Instructions to follow: Starting at the beginning of the material and going on through the line with "pyautogui.click(x=16, y=145)", write those lines out again, switching "pencil icon" to "edit icon" and leaving everything else unchanged.

Provided data:
++++++++

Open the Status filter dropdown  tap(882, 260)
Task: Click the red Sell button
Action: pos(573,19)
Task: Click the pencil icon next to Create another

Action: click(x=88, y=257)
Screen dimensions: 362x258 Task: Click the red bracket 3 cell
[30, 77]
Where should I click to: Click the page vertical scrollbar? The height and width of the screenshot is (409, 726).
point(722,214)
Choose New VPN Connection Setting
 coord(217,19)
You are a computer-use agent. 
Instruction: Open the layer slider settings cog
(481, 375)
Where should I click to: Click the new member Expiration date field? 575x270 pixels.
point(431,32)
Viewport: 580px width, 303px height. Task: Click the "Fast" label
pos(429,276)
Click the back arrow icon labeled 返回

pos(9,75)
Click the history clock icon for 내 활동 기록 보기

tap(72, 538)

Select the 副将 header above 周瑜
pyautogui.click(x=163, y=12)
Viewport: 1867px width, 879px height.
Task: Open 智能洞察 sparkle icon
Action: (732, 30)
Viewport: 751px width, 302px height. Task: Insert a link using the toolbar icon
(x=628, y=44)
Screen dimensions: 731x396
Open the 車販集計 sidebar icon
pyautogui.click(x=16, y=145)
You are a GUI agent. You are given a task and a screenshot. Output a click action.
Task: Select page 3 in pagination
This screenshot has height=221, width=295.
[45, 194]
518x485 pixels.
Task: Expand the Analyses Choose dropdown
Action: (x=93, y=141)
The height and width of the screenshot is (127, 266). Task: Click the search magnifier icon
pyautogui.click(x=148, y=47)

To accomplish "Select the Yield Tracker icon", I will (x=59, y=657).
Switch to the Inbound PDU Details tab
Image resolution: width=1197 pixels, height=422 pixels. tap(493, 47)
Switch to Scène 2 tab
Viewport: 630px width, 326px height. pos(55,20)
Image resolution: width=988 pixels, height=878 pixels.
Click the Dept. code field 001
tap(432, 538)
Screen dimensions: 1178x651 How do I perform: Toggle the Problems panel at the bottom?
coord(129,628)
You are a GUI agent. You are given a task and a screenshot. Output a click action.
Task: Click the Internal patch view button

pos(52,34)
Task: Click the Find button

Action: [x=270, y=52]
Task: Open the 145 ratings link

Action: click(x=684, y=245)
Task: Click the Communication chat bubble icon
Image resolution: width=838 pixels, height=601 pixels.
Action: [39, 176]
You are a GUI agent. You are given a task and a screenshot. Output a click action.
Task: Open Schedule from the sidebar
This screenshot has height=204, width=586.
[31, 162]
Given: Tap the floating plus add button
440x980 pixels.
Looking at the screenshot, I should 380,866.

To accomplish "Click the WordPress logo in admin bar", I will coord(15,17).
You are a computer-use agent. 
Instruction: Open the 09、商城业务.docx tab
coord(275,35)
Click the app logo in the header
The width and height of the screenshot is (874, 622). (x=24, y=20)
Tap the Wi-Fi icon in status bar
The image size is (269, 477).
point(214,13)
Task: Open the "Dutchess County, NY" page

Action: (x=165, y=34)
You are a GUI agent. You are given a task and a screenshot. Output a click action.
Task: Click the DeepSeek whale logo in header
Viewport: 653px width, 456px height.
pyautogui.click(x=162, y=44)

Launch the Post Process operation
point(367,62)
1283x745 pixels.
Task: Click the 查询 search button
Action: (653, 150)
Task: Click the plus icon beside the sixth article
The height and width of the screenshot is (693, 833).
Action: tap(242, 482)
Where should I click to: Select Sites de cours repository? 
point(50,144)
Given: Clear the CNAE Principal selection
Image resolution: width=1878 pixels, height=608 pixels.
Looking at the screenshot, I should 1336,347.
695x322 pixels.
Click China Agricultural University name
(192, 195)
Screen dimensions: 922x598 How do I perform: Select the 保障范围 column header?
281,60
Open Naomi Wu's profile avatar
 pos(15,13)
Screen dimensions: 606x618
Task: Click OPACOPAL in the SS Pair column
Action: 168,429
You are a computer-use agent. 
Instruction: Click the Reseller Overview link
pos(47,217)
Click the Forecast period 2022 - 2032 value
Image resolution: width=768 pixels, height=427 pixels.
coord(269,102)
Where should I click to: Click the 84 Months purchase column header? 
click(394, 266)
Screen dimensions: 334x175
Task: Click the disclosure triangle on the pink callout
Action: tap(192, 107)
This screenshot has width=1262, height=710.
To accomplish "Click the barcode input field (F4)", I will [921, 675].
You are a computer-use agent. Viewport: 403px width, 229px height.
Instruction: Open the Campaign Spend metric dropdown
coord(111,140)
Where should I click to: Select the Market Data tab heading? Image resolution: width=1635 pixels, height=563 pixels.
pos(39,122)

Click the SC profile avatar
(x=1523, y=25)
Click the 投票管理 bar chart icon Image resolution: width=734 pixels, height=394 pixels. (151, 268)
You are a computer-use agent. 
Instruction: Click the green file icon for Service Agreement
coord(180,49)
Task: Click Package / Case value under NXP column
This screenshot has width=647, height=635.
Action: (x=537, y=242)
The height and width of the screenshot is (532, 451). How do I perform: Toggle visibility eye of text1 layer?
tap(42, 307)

++++++++

Task response:
Open the Status filter dropdown  tap(882, 260)
Task: Click the red Sell button
Action: pos(573,19)
Task: Click the edit icon next to Create another

Action: click(x=88, y=257)
Screen dimensions: 362x258 Task: Click the red bracket 3 cell
[30, 77]
Where should I click to: Click the page vertical scrollbar? The height and width of the screenshot is (409, 726).
point(722,214)
Choose New VPN Connection Setting
 coord(217,19)
You are a computer-use agent. 
Instruction: Open the layer slider settings cog
(481, 375)
Where should I click to: Click the new member Expiration date field? 575x270 pixels.
point(431,32)
Viewport: 580px width, 303px height. Task: Click the "Fast" label
pos(429,276)
Click the back arrow icon labeled 返回

pos(9,75)
Click the history clock icon for 내 활동 기록 보기

tap(72, 538)

Select the 副将 header above 周瑜
pyautogui.click(x=163, y=12)
Viewport: 1867px width, 879px height.
Task: Open 智能洞察 sparkle icon
Action: (732, 30)
Viewport: 751px width, 302px height. Task: Insert a link using the toolbar icon
(x=628, y=44)
Screen dimensions: 731x396
Open the 車販集計 sidebar icon
pyautogui.click(x=16, y=145)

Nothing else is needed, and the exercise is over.